Nous n’avons jamais cessé de répéter quasiment quotidiennement sur Numerama, sans lassitude mais avec conviction, que le problème fondamental de la riposte graduée prévue par l’accord Olivennes puis par le projet de loi Création et Internet n’est pas dans le fait de sanctionner l’internaute « pirate ». Mais dans l’irrespect flagrant et dangereux des principes républicains d’un état de droit, en particulier ceux des droits de la défense. Le mécanisme présenté mercredi soir par Christine Albanel ne prévoit en effet aucune exigence sur la qualité du relevé des preuves à partir desquelles la Haute Autorité expédiera, de façon automatisée, ses lettres de prévention puis ses décisions de sanctions.
Deux problèmes fondamentaux se posent aux parlementaires :
- Comment être sûr que l’accès à Internet dont l’adresse IP a été relevé par les ayants droit a effectivement été utilisé pour pirater, alors-même qu’il est possible de collecter des adresses IP innocentes ?
- Comment être sûr que le titulaire d’un abonnement à Internet, effectivement utilisé pour pirater, ne l’a pas été malgré l’installation des mesures de sécurité imposées par l’Hadopi ?
Nous avons émis de nombreuses fois la crainte que la question ne soit jamais soulevée par les parlementaires, plus préoccupés par la nature de la sanction finale que par la véracité de son fait générateur. Mais la question sera bien abordée par les sénateurs, qui ne pourront pas l’éviter.
La Commission des affaires économiques présidée par le sénateur Bruno Retailleau (photo ci-dessus), qui a rendu son avis sur le projet de loi, va en effet proposer à la chambre une série d’amendements destinés à renforcer les preuves exigées pour la mise en œuvre de la riposte graduée. S’ils votent contre, les sénateurs devront s’en justifier.
Le premier de ces amendements prévoit d’imposer que le prélèvement d’une adresse IP soit accompagnée d’un début de téléchargement pour s’assurer que le fichier est effectivement mis à disposition par l’abonné. « Afin d’éviter la sanction d’internautes innocents, l’HADOPI ne doit pas se contenter de présomptions de piratage« , prévient M. Retailleau, qui constate dans son rapport que « certains des outils utilisés par les sociétés mandatées par les ayant-droits pour effectuer des relevés se limitent à interroger les serveurs qui fournissent la liste des dernières adresses IP ayant partagé tel fichier piraté« .
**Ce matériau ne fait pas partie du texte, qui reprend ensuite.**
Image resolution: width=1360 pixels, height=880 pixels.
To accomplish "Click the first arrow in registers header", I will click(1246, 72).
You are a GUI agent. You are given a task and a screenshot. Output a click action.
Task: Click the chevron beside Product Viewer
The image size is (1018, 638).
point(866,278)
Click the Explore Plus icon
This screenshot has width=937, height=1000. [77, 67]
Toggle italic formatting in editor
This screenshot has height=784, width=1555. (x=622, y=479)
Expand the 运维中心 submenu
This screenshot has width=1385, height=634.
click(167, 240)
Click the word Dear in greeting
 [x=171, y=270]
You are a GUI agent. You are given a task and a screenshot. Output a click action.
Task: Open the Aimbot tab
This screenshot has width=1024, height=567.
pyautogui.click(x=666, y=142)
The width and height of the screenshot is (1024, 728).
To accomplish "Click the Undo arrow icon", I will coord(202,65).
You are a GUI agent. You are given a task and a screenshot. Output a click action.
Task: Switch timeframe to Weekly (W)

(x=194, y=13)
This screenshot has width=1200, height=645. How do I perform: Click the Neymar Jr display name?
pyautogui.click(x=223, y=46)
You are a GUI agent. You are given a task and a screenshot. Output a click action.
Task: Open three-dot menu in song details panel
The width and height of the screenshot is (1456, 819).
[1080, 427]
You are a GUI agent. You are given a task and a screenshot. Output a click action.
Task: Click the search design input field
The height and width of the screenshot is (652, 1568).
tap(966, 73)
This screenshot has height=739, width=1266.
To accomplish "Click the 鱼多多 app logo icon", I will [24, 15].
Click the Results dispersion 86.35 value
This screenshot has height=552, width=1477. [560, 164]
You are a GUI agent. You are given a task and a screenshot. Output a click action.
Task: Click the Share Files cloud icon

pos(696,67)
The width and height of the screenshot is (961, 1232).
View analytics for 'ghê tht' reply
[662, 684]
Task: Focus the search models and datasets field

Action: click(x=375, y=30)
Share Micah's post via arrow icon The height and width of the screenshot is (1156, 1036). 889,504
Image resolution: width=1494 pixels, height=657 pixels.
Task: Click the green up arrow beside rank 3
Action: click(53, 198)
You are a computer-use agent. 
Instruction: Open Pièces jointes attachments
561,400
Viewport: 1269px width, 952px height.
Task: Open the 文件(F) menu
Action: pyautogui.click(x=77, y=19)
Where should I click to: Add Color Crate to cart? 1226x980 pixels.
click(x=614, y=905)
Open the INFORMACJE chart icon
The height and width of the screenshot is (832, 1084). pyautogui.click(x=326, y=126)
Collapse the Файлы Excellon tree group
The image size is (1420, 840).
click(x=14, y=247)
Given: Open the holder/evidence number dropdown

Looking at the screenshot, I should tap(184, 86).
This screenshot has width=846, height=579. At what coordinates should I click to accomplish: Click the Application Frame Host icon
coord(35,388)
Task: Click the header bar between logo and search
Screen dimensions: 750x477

« Or des pirates peuvent glisser dans ces listes des adresses IP prises au hasard et détourner ainsi la sanction vers des internautes innocents; afin d’éviter ces » faux positifs « , l’HADOPI doit vérifier systématiquement les faits en interrogeant chacune des adresses IP pour initier un téléchargement et constater ainsi que le suspect partage effectivement l’œuvre pour laquelle son adresse a été prélevée« .
D’autres amendements visent à « imposer à la commission de protection des droits de fournir au destinataire d’une de ses recommandations la liste des œuvres ou objets qu’il lui est reproché d’avoir utilisés illicitement« , à « mettre en œuvre une riposte effectivement graduée » (en donnant aux différentes étapes un caractère obligatoire), et à donner à l’abonné le droit de « contester toute recommandation qu’il estime recevoir à tort et à imposer à la commission de protection des droits de justifier son envoi« .
Par ailleurs, le rapporteur demande que l’éventuelle coupure de l’accès à Internet soit suspendue en cas de contestation, pour qu’elle ne soit appliquée qu’en cas d’échec du recours. En effet, dans le texte présenté par le gouvernement les recours ne sont pas suspensifs et la coupure de l’accès aurait donc déjà eu lieu une fois l’appel examiné par un tribunal. L’amendement proposé a donc le double avantage pour la Commission d’éviter ordre et contre-ordre successifs au fournisseur d’accès à internet chargé de mettre en œuvre les décisions de l’Hadopi, et surtout de renvoyer la question cruciale de la vérification des preuves aux tribunaux s’ils sont saisis d’une contestation.
Ce sont en effet les tribunaux, en cas d’appel de la sanction, qui devront dire si l’abonné avait oui ou non mis en œuvre les mesures de protection préconisées par l’Hadopi et communiquées par le FAI. En pratique, le doute devrait toujours bénéficier à l’internaute, puisque la preuve est impossible à apporter.